■ The exercise ■
Reproduce the part of the records that opens with the line containing "Click the red lifebuoy in the image" and closes with the line containing "point(569,291)", both of those lines included. Leave the pictures out.
━━ Entries provided
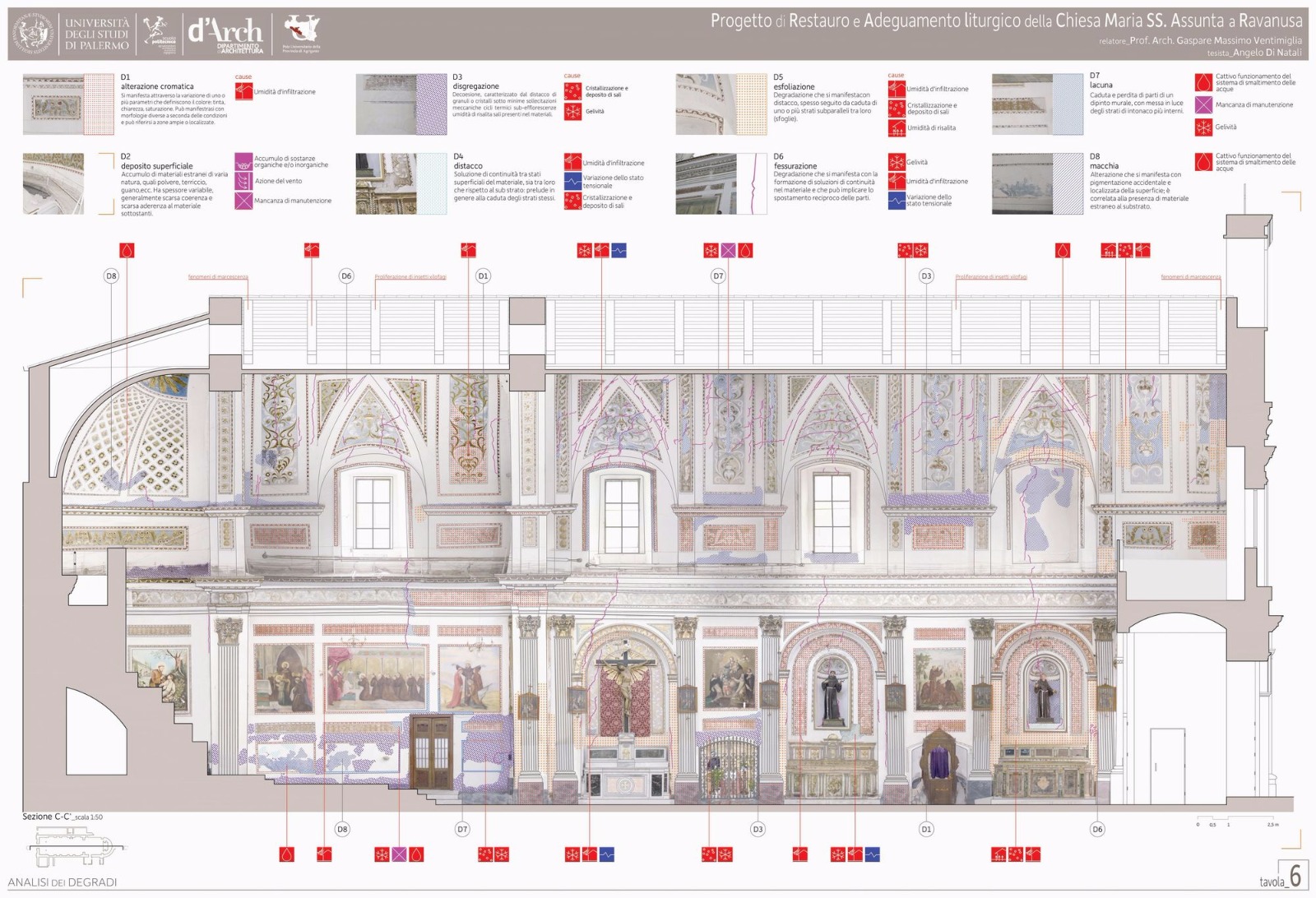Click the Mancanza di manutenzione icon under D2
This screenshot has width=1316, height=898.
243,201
━━━━
━━ Entries provided
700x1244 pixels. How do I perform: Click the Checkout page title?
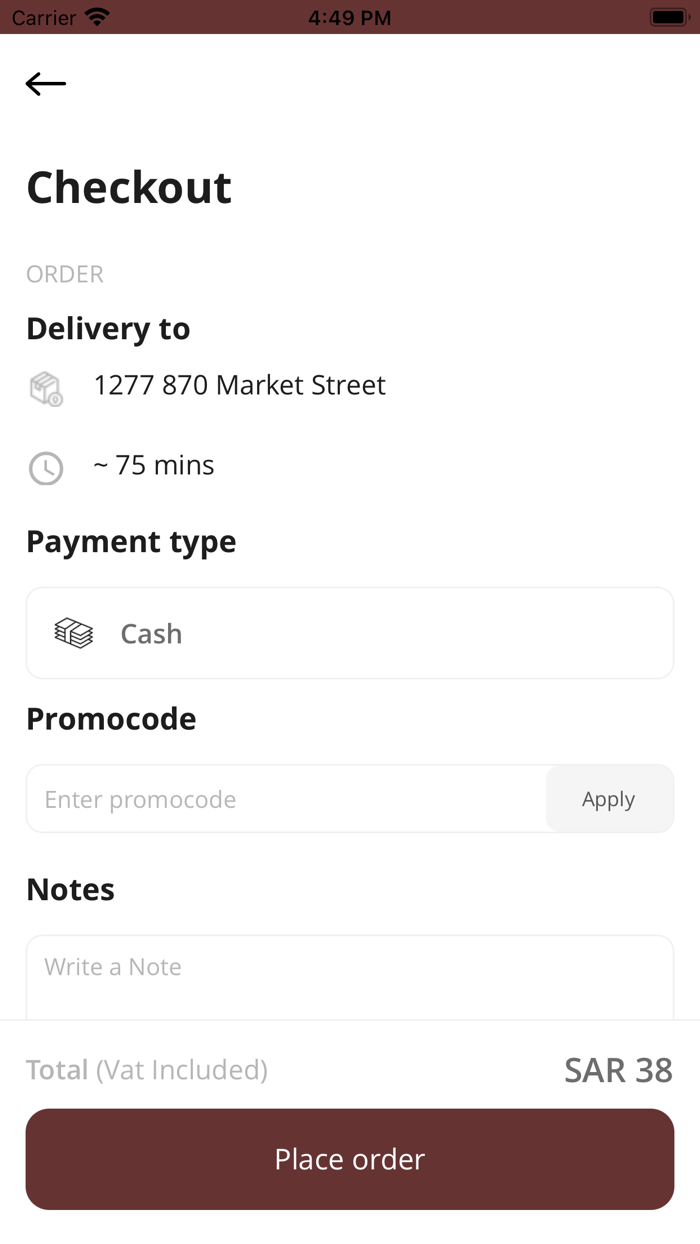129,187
━━━━
━━ Entries provided
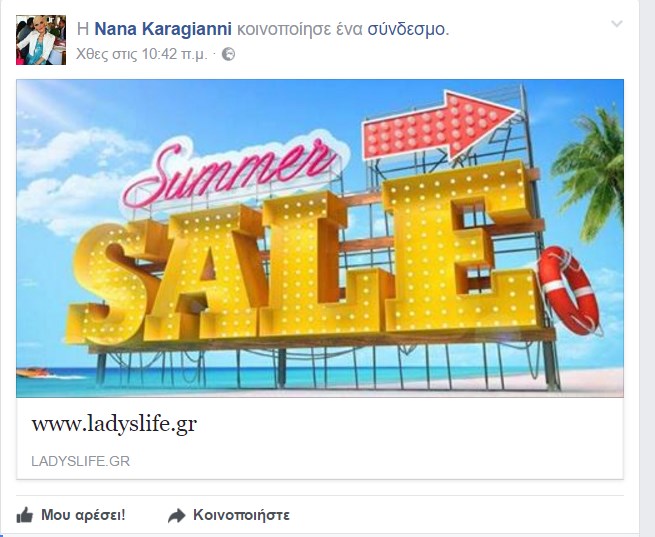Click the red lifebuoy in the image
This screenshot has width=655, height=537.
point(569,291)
━━━━
■ Completed task ■
Click the red lifebuoy in the image
This screenshot has width=655, height=537.
point(569,291)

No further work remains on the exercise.